Stream thread-safety

Y

Yang Zhang

I know that std streams are not thread-safe (i.e., output can end up
becoming interleaved), but do they share mutable state? (At least in
libstdc++ 4.2 on Linux kernel 2.6.x?)

I just spent a long time tracking down a bug in my program where,
given enough threads, eventually all cout<<int would print in hex
rather than dec, even though I never used stream formatters. couts in
this program are called from multiple threads, and some couts around
the middle of my program ended up interleaved - couts before it are
fine, and later ones end up in hex. After removing the contentious
couts in the middle, the problem went away - no more hex.

Could this have been an effect of using the streams from multiple
threads? I've been searching a long time for memory bugs, but haven't
come up with anything. Thanks in advance for any hints.
 
J

James Kanze

I know that std streams are not thread-safe (i.e., output can
end up becoming interleaved), but do they share mutable state?
(At least in libstdc++ 4.2 on Linux kernel 2.6.x?)

That's very implementation defined. They certainly depend at
least a little on shared mutable state, since they use dynamic
memory.

It shouldn't matter, however. Unless there's an error in the
implementation, if the implementation is given as being usable
in a multithreaded environment (which is what thread-safe
means), it's not your problem. You only need to synchronize if
several threads are accessing the same stream.
I just spent a long time tracking down a bug in my program where,
given enough threads, eventually all cout<<int would print in hex
rather than dec, even though I never used stream formatters. couts in
this program are called from multiple threads, and some couts around
the middle of my program ended up interleaved - couts before it are
fine, and later ones end up in hex. After removing the contentious
couts in the middle, the problem went away - no more hex.

Obviously, all accesses to cout must be synchronized externally
if cout is used by more than one thread. Otherwise, it's your
program which isn't thread safe, not cout. And just as
obviously, it is the responsibility of whoever modifies a
formatting flag to restore it after they've finished---and
before they free up any synchronization.
Could this have been an effect of using the streams from
multiple threads?

◇ ◇ ◇ ◇ ◇

* _Set task_
In the stream thread-safety thread, when does James Kanze say you need to synchronize? The material after this point is separate from the stream thread-safety thread above.

* _Dataset content_

◇ ◇ ◇ ◇ ◇

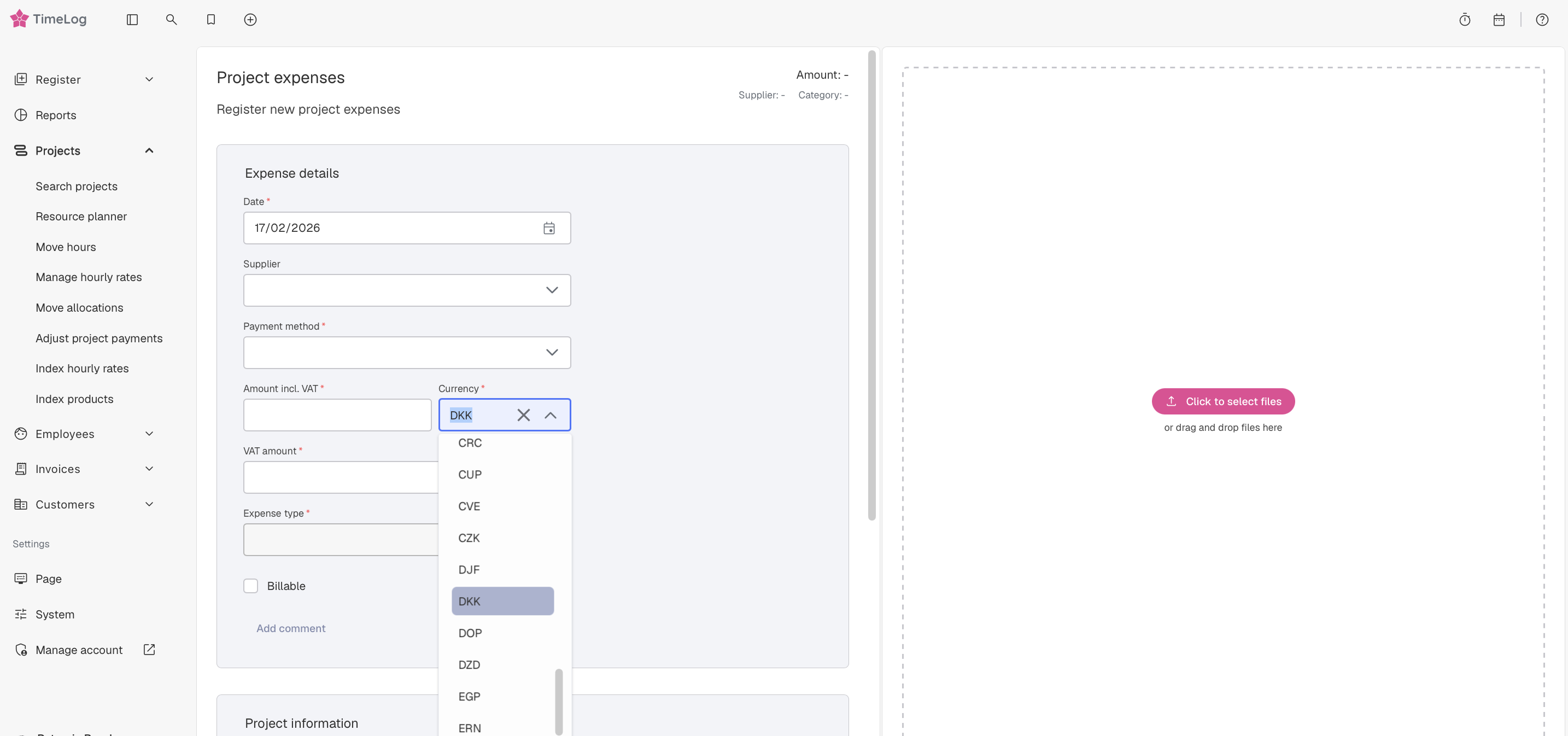Open the Supplier dropdown
Screen dimensions: 1568x736
(x=407, y=290)

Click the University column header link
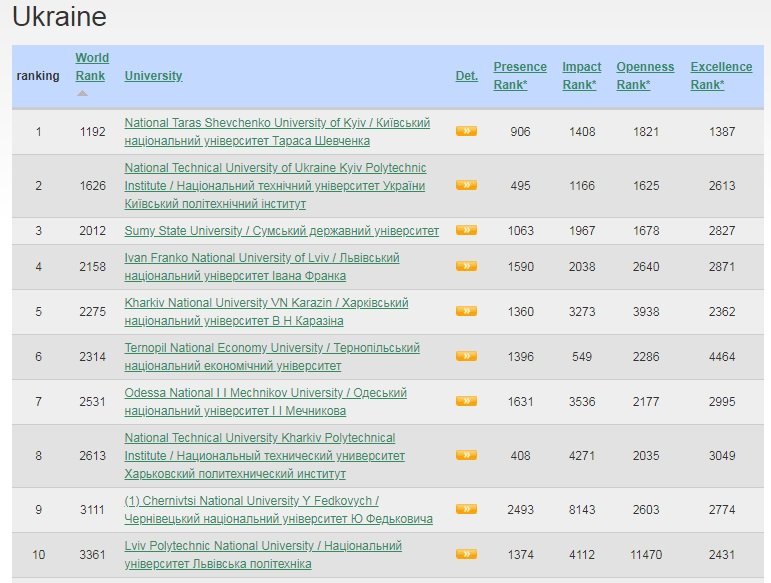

◇ ◇ ◇ ◇ ◇

* _Solution below_
Only when several threads are accessing the same stream.